Birgün’den Sebahat Karakoyun’a konuşan Baydemir, Cumhurbaşkanı Tayyip Erdoğan’ın başta Diyarbakır olmak üzere bölgede yürüttüğü kampanyayı ‘ikiyüzlülük’ olarak değerlendirdi: “Kürtler bu durumu, yani ikiyüzlülüğü anlatmak için Nane Sele (saç ekmeği) derler. Bunların iki değil, daha fazla yüzleri var. Toplum 14 yıl boyunca bunların yönetim tarzını, nabza göre şerbet verme tarzını gördü. Hem de hayatlarıyla sınayarak gördü. Dolayısıyla onların bu stratejilerinin Kürtler için olduğu gibi Türk milliyetçileri nezdinde de bir kıymeti harbiyesi kalmamıştır artık. Bu paket özü itibarıyla milliyetçi, ırkçı pakettir. Bu atmosferde Kürt halkını kandırmaya yönelik bir argümanları kalmamıştır.”
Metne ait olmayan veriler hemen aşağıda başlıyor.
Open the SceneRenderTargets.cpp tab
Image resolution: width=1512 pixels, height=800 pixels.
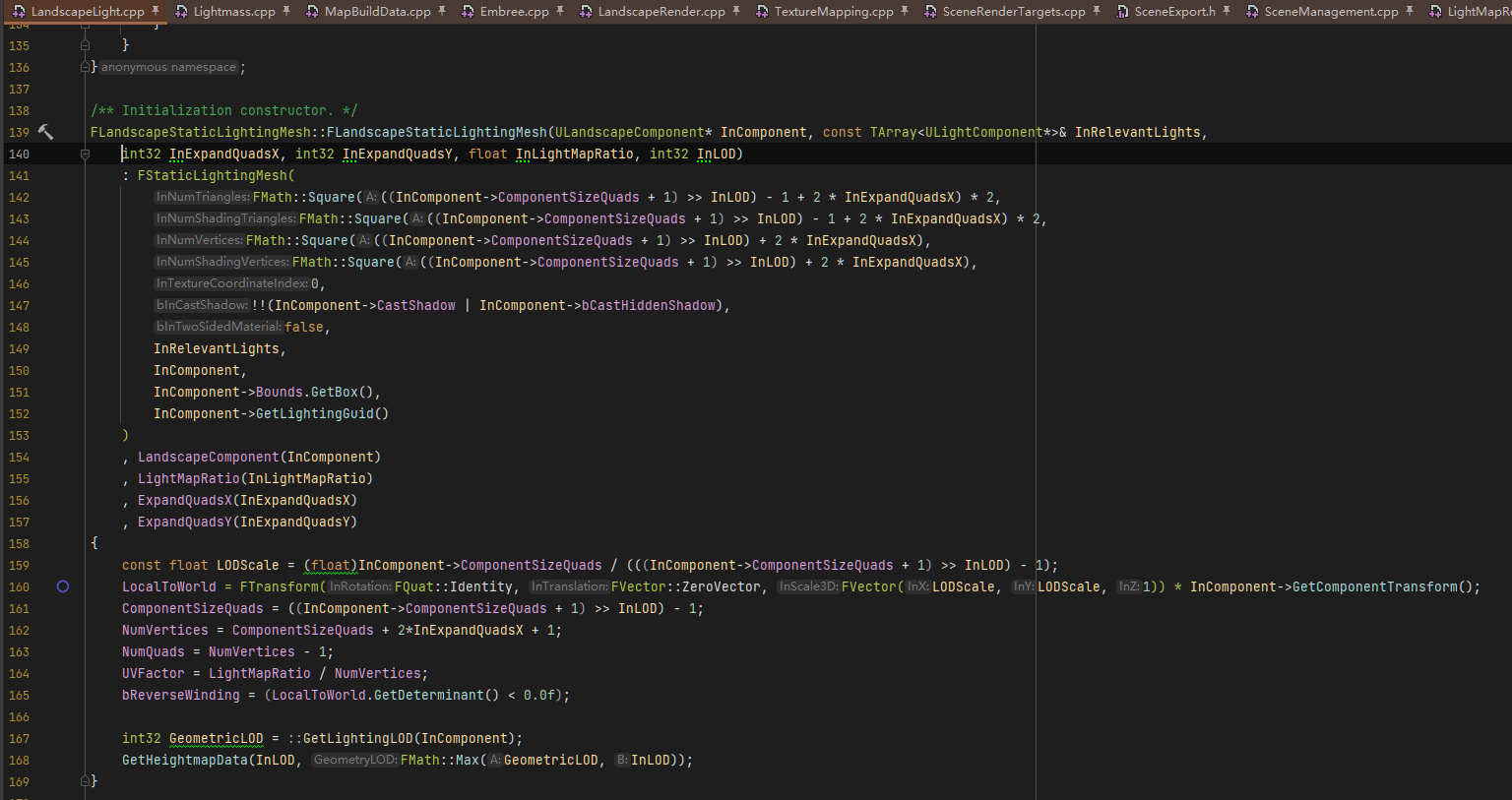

Karanlık tünele girmeden son çıkış
Referandumda ‘Hayır’ çıkacağına inandığını belirten HDP Sözcüsü, aksi takdirde faşizmin kurumsallaşacağını söyledi: “Zorlukların, zahmetlerin 17 Nisan sabahı tümden ortadan kalkacağı iddiasında değiliz. Ancak bu paket kabul edilirse özellikle son iki yıldır yaşanan zorluklar, zulüm politikası, baskı rejimi anayasallaşmış olacak. Eğer reddedilirse Türkiye ‘Hayır’ da buluşursa halk hükümete ‘baskı ve sindirme politikasından, içeride ve dışarıda kutuplaştırıcı politikalardan vazgeç’ mesajını vermiş olacak. Demokrasi, özgürlük, onurlu barış talebi meşruiyet kazanmış olacak. Aksi durumda Şırnak’ın Nusaybin’in, Silopi’nin yakılıp yıkılması tasdik ettirilmiş olacak. ‘Hayır’ bir dönüm noktası olacaktır. Türkiye faşizmin kurumsallaştırılması girdabına girmeden, karanlık tünele girmeden son çıkışı kaçırmamış olacak.”
‘Hayır’ sonucunu partinin geleceği açısından da değerlendiren Baydemir, “Bizim öngörümüz, beklentimiz ‘Hayır’ çıkmasıyla birlikte cezaevi kapılarının da açılacağına yöneliktir. Çünkü bu hukuksuzluk halk tarafından veto edilmiş olacaktır. Demirtaşlar’ın, belediye başkanlarımızın tutuklanıp yerlerine kayyım atanmasını halk veto etmiş olacaktır” dedi.